La CNDH exige revertir la decisión de suspender la aplicación del tamiz neonatal

CIUDAD DE MÉXICO (apro).- El presidente de la Comisión Nacional de los Derechos Humanos (CNDH), Luis Raúl González Pérez, pidió al secretario de Salud, Jorge Alcocer Varela, revertir la decisión de suspender la aplicación del tamiz neonatal en algunos estados.

En ese sentido, demandó anteponer el interés superior de la niñez “como consideración fundamental en todas las decisiones, procedimientos, actuaciones y actividades” relacionadas con ese procedimiento.

El exhorto del organismo surgió después de que en redes sociales se divulgaron oficios dirigidos a titulares de las secretarías de salud estatales, “donde se anuncia la conclusión de contratos de los servicios de tamizaje y la indicación de que con recursos propios de la entidad se les dé continuidad en tanto se define su proceso de licitación”.

Ante ello, González Pérez solicitó a Alcocer Varela garantizar los servicios de tamizaje neonatal, prueba que permite la detección oportuna de padecimientos congénitos en recién nacidos.

En un comunicado se destacó que en el oficio se pidió a la dependencia que dichos estudios “se apliquen ininterrumpidamente a todas las niños y niños recién nacidos en las unidades del Sistema Nacional de Salud en todo el territorio nacional, en los lapsos científicamente recomendados para ello”.

El ombudsman solicitó a la dependencia “ponderar el interés superior de la niñez como consideración primordial de todas las decisiones, procedimientos, actuaciones y actividades que realice, relacionados con los servicios de aplicación del tamiz neonatal, incluyendo la revisión de los procedimientos de adquisición y cualquier otro que implique el ejercicio de recursos públicos”.

De igual manera, recomendó al titular de la Secretaría de Salud hacer pública la información “sobre el estado de dicha aplicación en las unidades del Sistema Nacional de Salud, sobre los avances y resultados de procedimientos de revisión de los contratos o procedimientos administrativos para su adquisición, y el contenido del plan de contingencia de caso de la eventual suspensión o cambio en los procesos de aplicación del tamizaje”.

Ante el anuncio de que la licitación, adquisición y aplicación del tamizaje fueron contratados en el sexenio anterior, por lo que el procedimiento estaba en revisión, González Pérez resaltó que si bien es obligación del Estado mexicano la revisión de los procedimientos administrativos de la adquisición de bienes y servicios, que implica el uso de recursos públicos, estos procedimientos “no pueden justificar, en ningún caso, la suspensión o incumplimiento de las obligaciones estatales de respeto, promoción, protección y garantía de los derechos humanos, máxime de niñas y niños, cuyo interés superior debe ser la consideración primordial en cualquier decisión y actuación de las autoridades”.

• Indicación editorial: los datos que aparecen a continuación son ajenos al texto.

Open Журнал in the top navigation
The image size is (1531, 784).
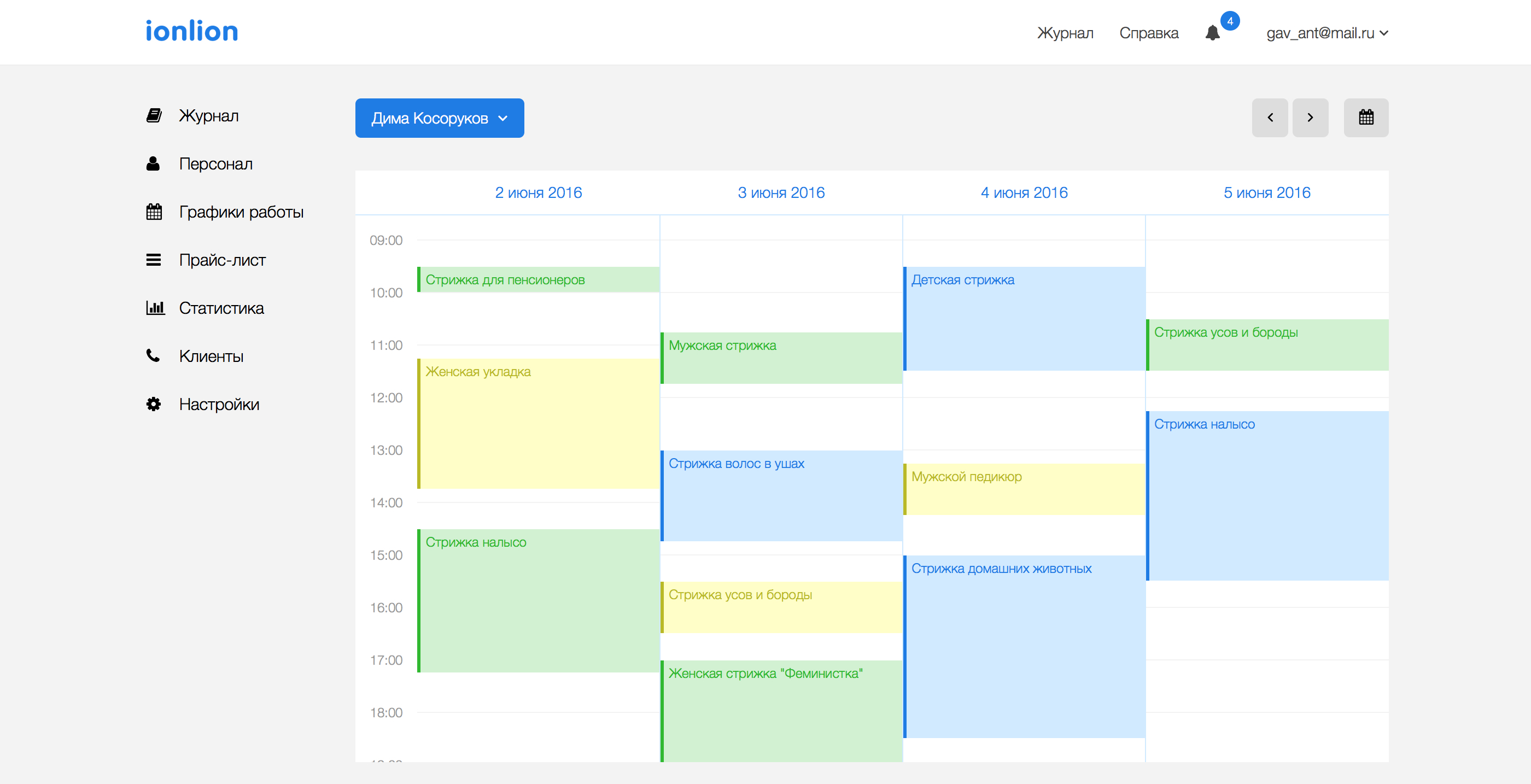point(1065,33)
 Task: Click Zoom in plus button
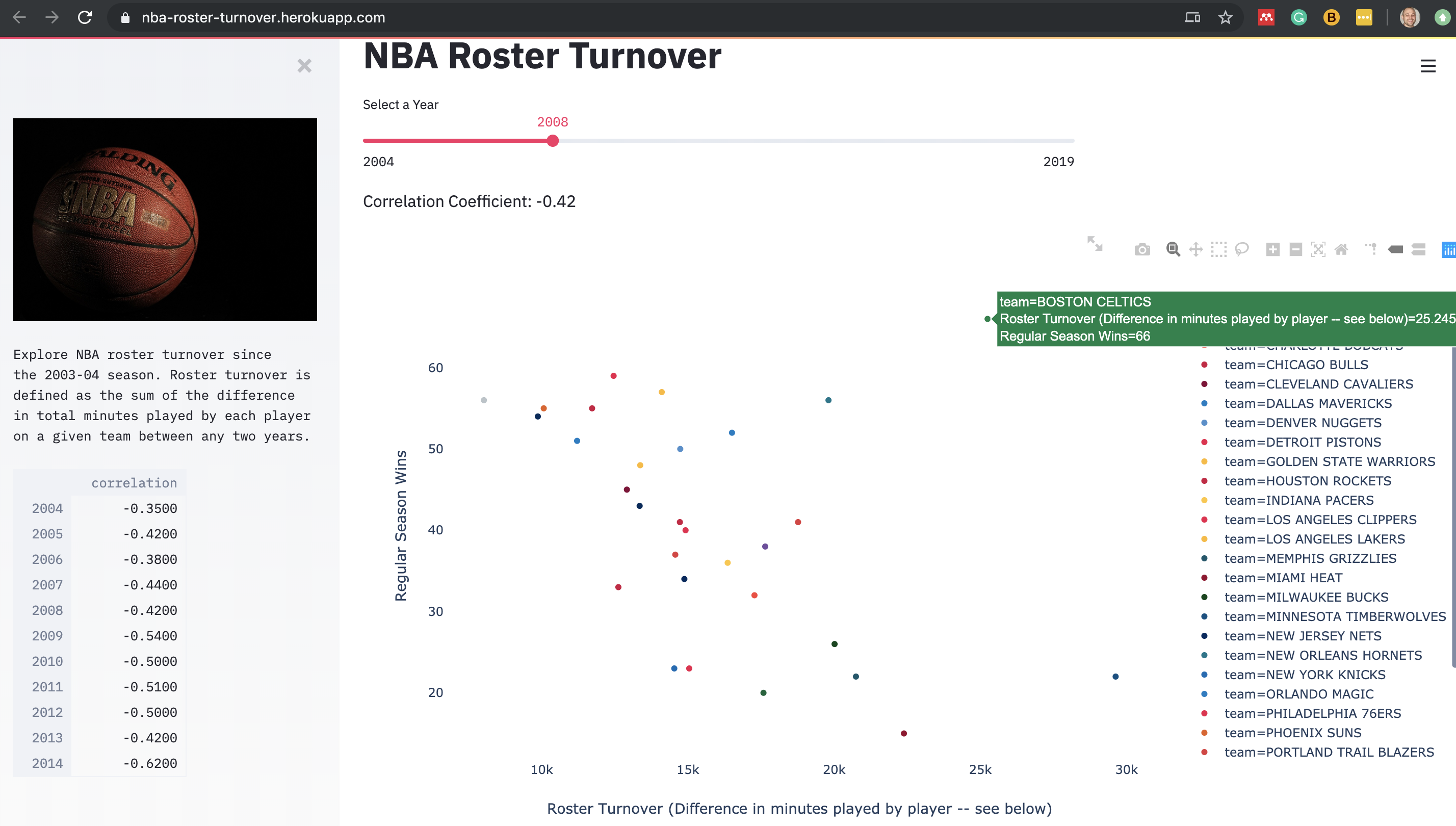1273,250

Tras recordar las obligaciones internacionales del Estado mexicano, como la suscripción de la Convención de los Derechos del Niño de Naciones Unidas, las observaciones que se le hicieron a México en el Comité de los Derechos del Niño, así como las obligaciones que le confiere la propia Ley General de los Derechos de Niñas, Niños y Adolescentes, así como la misma Constitución, el presidente de la CNDH resaltó que el pasado 28 de marzo el Senado de la República aprobó un dictamen que reforma la Ley General de Salud para aplicar de manera obligatoria el tamiz cardiológico en las unidades de salud de los sectores público, social y privado.

El organismo señaló que el dictamen legislativo se aprobó al considerar que “la evidencia científica disponible demuestra que esa prueba simple, no invasiva y de bajo costo, cumple con los criterios necesarios para la inclusión en la detección universal de recién nacidos”.

A ello se suman datos estadísticos que demuestran que desde 1998 el tamiz neonatal ha permitido la detección oportuna de padecimientos congénitos, y en 2018 se detectaron 17 mil 42 casos sospechosos, de los cuales se aplicaron pruebas a 14 mil 485 niños y se detectaron padecimientos en 3 mil 46 niñas y niños.

Ante las evidencias científicas y las obligaciones nacionales e internacionales en materia de derechos humanos con la niñez, consideró que la continuidad del tamiz neonatal “es de la mayor relevancia para la materialización de los derechos de la niñez a la vida, la supervivencia y el desarrollo, la protección de la salud y a vivir en condiciones de bienestar”.